Do ponto de vista da análise envolvendo a dinâmica das classes sociais, o elementar – para um país que ainda conta com quase 70% de sua população vivendo no campo – é compreender o papel e o protagonismo produtivo e político dos camponeses. Assim desembocaremos em uma observação que relacione diretamente o contemporâneo socialismo de mercado chinês com antigo e denominado por Marx como modo de produção asiático.
O modo de produção asiático é algo típico de regiões onde a economia de mercado surgiu de forma precoce, consequências de relações homem x natureza propícia ao rápido desenvolvimento das forças produtivas. O mercado é produto da separação entre a economia doméstica e a economia de troca, gerando um pequeno modo de produção nomeado de pequena produção mercantil. Para termos uma noção, a economia de mercado, na China, surgiu a cerca de 3.500 anos, o que significa perceber (para quem se interessa em entender a ferocidade comercial chinesa) que para os chineses a arte de negociar e comerciar é parte de suas vidas cotidianas a pelo menos três milênios e meio.
A pequena produção mercantil e a compreensão lógica de seu funcionamento é nodal ao domínio dos processos históricos e suas respectivas, e inerentes, transições.

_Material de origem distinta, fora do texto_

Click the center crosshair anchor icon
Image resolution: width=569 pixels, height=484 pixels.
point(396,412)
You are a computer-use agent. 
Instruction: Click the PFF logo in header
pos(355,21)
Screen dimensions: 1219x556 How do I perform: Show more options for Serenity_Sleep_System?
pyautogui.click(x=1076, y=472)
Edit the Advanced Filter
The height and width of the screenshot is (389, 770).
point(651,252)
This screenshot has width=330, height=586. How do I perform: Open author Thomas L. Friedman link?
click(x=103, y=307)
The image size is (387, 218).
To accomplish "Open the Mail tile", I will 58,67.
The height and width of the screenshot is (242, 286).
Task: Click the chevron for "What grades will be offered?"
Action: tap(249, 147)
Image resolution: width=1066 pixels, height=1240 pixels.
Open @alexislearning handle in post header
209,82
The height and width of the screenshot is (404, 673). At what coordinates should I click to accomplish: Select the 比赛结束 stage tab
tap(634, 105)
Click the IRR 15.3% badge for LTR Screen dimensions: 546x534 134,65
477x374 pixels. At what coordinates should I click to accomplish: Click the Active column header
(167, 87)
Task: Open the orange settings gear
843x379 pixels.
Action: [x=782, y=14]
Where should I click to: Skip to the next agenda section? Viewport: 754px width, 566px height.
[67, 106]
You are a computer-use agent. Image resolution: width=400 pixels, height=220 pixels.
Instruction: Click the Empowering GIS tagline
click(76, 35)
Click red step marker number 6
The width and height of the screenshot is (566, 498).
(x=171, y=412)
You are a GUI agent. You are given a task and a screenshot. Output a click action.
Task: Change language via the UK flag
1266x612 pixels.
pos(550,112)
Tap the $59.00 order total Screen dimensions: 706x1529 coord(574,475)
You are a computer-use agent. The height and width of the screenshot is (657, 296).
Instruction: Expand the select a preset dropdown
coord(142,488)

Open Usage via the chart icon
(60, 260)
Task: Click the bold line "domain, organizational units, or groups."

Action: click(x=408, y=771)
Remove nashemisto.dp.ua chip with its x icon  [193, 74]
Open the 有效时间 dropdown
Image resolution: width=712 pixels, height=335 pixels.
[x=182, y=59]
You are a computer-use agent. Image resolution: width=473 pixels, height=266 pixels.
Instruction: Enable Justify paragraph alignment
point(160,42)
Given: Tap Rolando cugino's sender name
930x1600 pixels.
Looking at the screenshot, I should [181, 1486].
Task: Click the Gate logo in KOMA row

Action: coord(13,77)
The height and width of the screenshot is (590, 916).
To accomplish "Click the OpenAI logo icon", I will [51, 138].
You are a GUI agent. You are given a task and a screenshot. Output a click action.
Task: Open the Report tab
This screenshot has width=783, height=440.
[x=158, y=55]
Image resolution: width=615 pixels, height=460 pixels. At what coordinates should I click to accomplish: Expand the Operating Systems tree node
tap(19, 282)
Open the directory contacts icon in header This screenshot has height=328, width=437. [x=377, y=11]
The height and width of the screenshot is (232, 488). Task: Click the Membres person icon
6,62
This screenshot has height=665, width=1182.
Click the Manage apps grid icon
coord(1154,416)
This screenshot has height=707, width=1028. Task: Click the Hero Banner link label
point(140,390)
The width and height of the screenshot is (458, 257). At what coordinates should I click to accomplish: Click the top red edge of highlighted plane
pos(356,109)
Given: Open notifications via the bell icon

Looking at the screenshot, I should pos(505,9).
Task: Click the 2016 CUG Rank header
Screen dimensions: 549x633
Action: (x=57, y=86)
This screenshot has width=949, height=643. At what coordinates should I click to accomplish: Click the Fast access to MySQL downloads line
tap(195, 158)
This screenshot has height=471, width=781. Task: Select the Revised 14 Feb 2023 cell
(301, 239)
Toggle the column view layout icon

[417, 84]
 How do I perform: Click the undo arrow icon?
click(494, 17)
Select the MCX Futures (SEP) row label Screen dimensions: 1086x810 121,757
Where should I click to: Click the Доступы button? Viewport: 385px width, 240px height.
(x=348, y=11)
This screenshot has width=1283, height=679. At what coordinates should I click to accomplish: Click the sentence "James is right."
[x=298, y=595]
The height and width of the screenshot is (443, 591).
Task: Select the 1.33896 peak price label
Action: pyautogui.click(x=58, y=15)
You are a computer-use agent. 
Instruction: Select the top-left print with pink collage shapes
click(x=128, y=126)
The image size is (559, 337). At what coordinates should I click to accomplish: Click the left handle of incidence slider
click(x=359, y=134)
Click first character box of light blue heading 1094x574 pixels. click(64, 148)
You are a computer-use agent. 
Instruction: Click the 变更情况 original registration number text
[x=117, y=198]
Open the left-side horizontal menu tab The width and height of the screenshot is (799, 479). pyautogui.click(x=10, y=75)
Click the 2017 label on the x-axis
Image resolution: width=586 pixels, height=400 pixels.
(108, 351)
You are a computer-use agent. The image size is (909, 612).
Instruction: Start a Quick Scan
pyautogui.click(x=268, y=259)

Inclusive, e principalmente, a chinesa. É o modo de produção da transição feudalismo-capitalismo, a base pela qual se assenta o processo de industrialização. Em reles palavras, o avanço da superestrutura determina o que costumo de chamar de a transformação da pequena produção mercantil em indústria, conforme ocorreu no vale e o delta do rio Yang tsé (Xangai) e no Planalto Paulista.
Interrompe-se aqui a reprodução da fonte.